Data for this task.
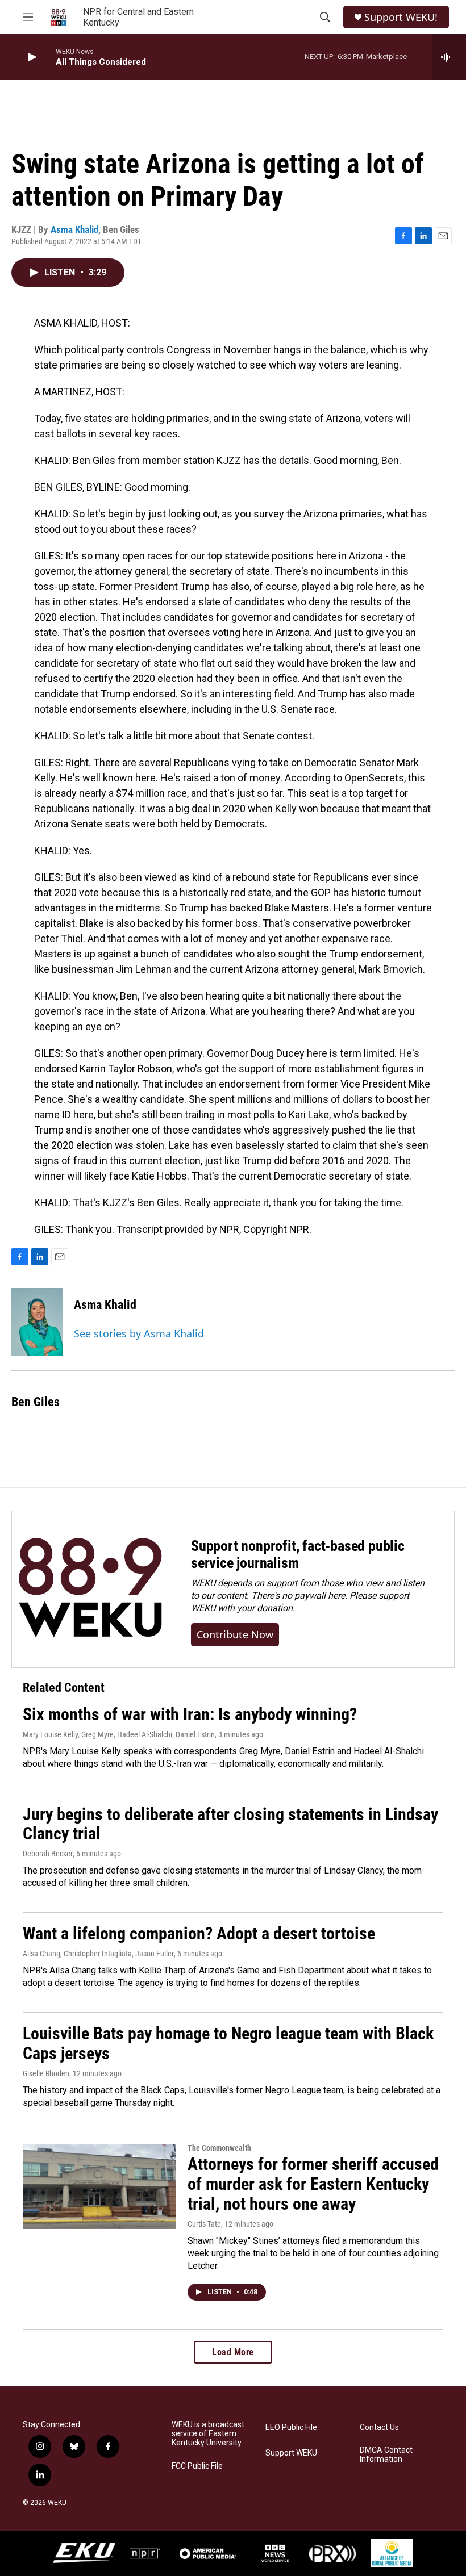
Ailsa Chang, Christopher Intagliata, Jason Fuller (98, 1953)
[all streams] (449, 57)
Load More (233, 2352)
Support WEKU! (401, 17)
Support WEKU (291, 2453)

Required work. The preceding entries are to be returned verbatim, with every picture excluded.

Task response.
Ailsa Chang, Christopher Intagliata, Jason Fuller (98, 1953)
[all streams] (449, 57)
Load More (233, 2352)
Support WEKU! (401, 17)
Support WEKU (291, 2453)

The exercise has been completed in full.